The clock on the mantelpiece gets two or three clicks in before Aphrodite begins to snicker. Ares, who has watched for her response, now guffaws with laughter. Too big, too loud, but he’s relieved, and he’s never been a good actor.

“You think she’ll leave this for you?” He flexes his many (very, very many) muscles. They swim like dolphins under his glowing skin. The removal of his shirt has done glorious things.

Hephaestus is drowning inside, but he’s come this far and he sticks to his plan. “You reject my offer?” he says. “Then I’m taking you to trial on Olympus.”

The net, which had lain over them like a heavy blanket, now encircles and encloses Ares and Aphrodite like a laundry bag, while a chain hoists them upward. Their divine limbs, so impressive in marble statues, jumble every which way uncomfortably. The netting bag rotates slowly through the air, like a ham curing over hot coals.

“What are you doing?” Aphrodite cries. “You put us down at once.”

“Your court date has been moved up,” answers the bellhop. “Father Zeus will officiate at the bench, and the other gods will form a jury.”

The goddess of beauty has turned a delicate shade of pale green. The spectacle of the entire pantheon of immortals howling and cackling at her mortification! Nobody knows the sting of gods’ mockery better than a god. And nobody knows your weak spots better than sisters. Those prissy little virgins, Artemis and Athena, always looking down their smug, goody-goody noses at her.

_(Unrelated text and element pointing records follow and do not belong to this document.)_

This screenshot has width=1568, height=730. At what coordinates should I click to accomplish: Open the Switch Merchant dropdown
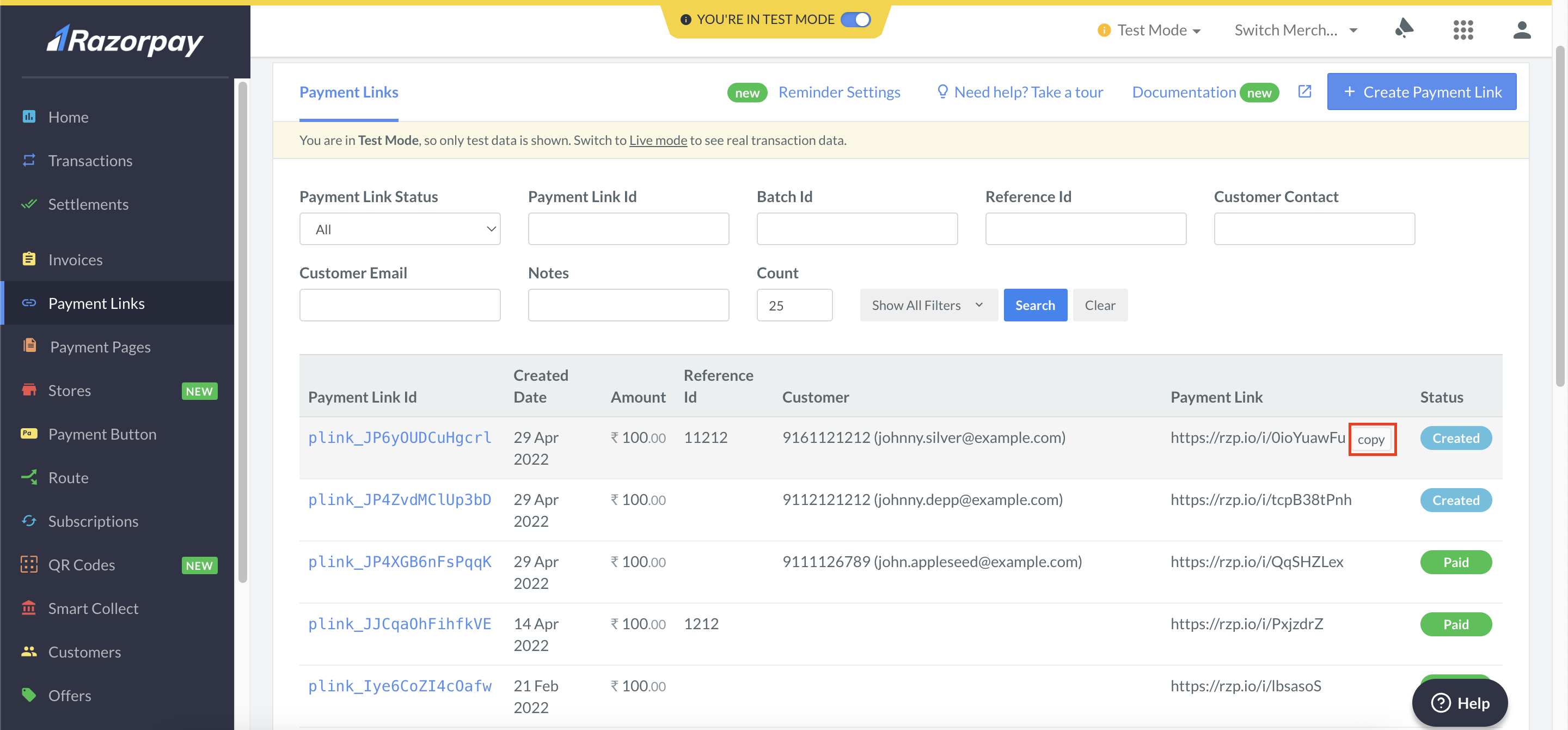1295,30
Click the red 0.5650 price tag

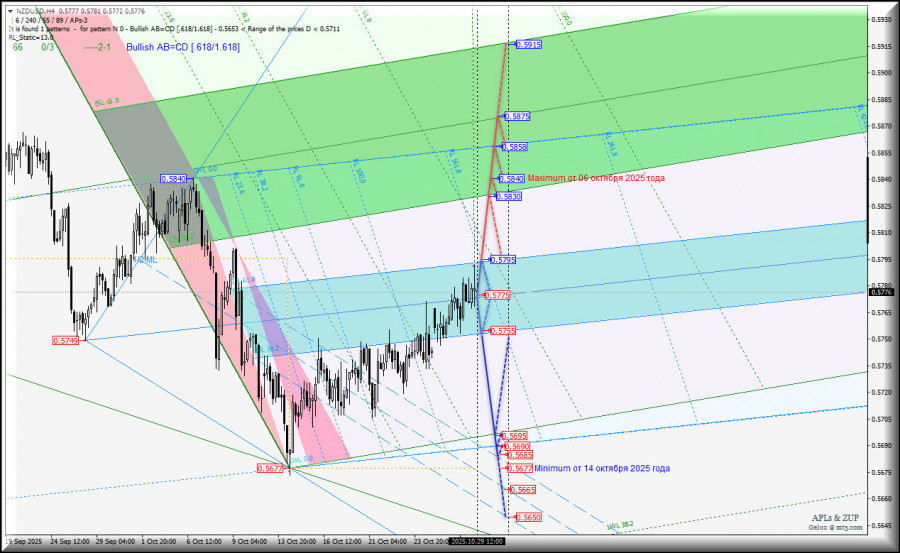coord(529,517)
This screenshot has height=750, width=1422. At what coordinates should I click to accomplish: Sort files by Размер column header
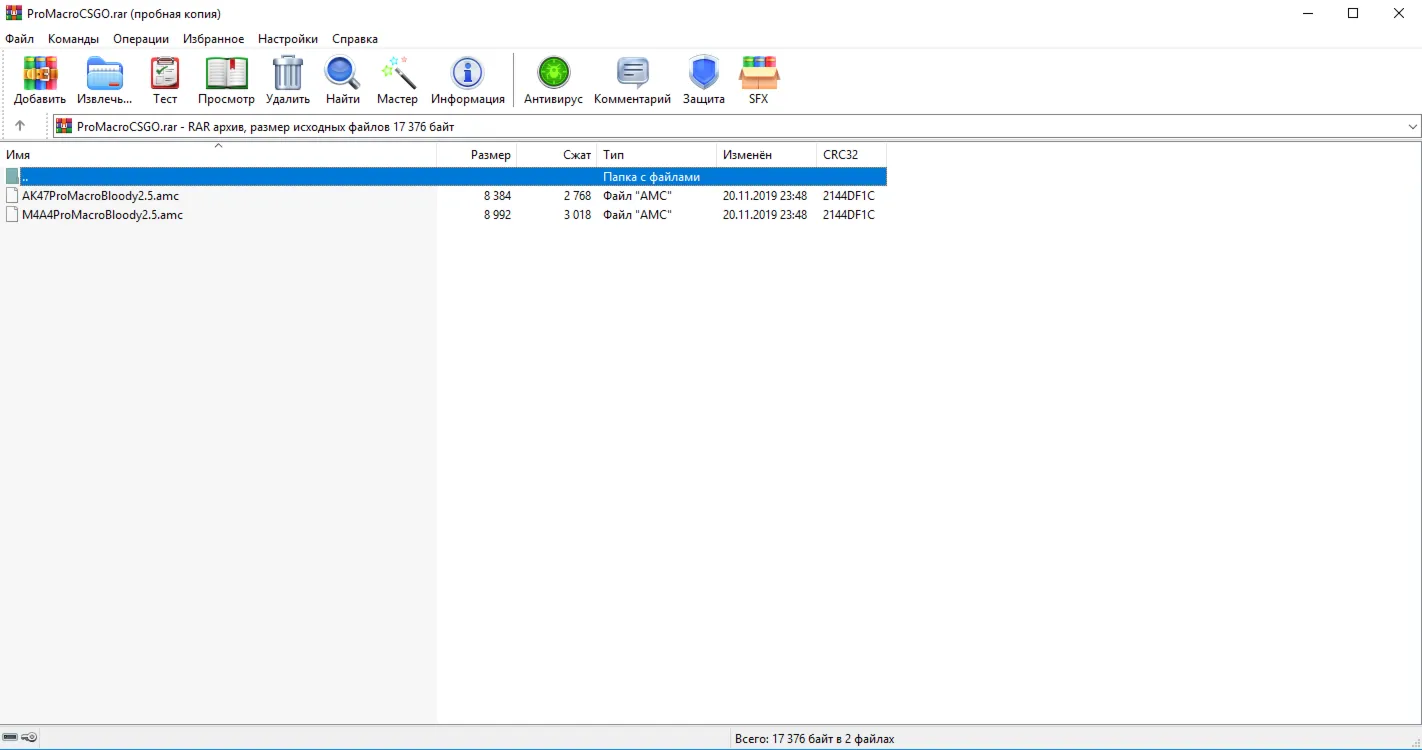coord(477,155)
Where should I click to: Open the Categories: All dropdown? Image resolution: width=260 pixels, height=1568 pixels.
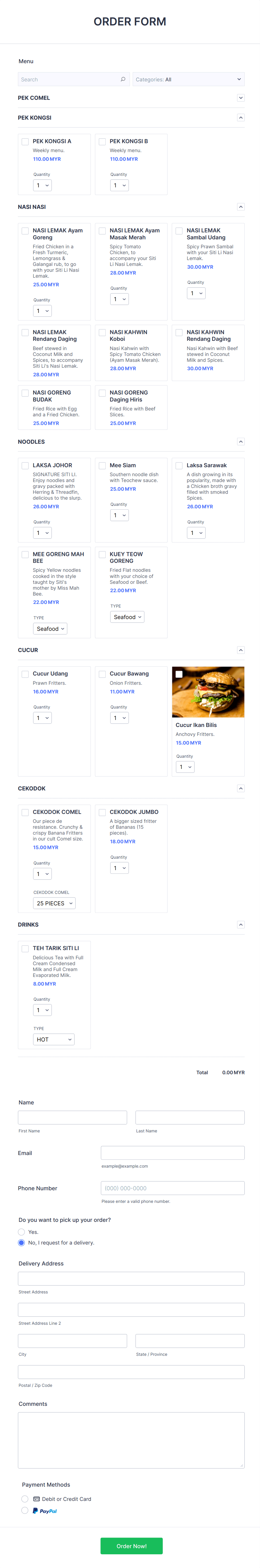pyautogui.click(x=189, y=79)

Bagged like a chicken she might be, but Aphrodite still has her pride. Far better to bargain with her husband in a swanky Manhattan hotel than to quail before her entire family.

“Hephaestus,” she says smoothly—and Aphrodite can have a brown velvet voice when she wants to—“is there, perhaps, a third option?” She sees her husband is listening, so she presses her advantage. “Couldn’t we just talk this out here? The three of us?” She elbows Ares. “We’ll stay in the net and listen. Ares will behave. Surely we don’t need to drag others into such a private matter.”

Hephaestus hesitates. Privacy is Aphrodite’s domain. A hotel room practically gives her a home-court advantage. He smells a trick.

But she does have a point. He, too, has pride to sacrifice upon the altar in hashing this matter out publicly.

“Let me get this straight,” he says slowly. “You decline your right to a trial by jury?”

“Oh, come off it,” says Ares. “You’re a blacksmith, for Pete’s sake, not an attorney.”

Hephaestus turns to his wife. “All right,” he tells her. “We can do it here. A more private trial. I’ll be the judge.”

“Judge, jury, and executioner?” protests Ares. “This kangaroo court is a sham.”

Hephaestus wishes he had a bailiff who could club this unruly spectator on the head. But that’s probably not what bailiffs are supposed to do.

“Never mind him,” Aphrodite tells her husband. “You’re already sitting in judgment upon us, so, yes, be the judge if it suits you.”

Ares laughs out loud. “Tell you what, old man,” he says. “Fight me for her. May the best god win.”

Just how many times Hephaestus has imagined that satisfying prospect, not even his divine mind can count. The devious and cunning weapons he’s devised, lying awake and alone at night, plotting a thousand ways to teach his cocky brother a lesson! If only.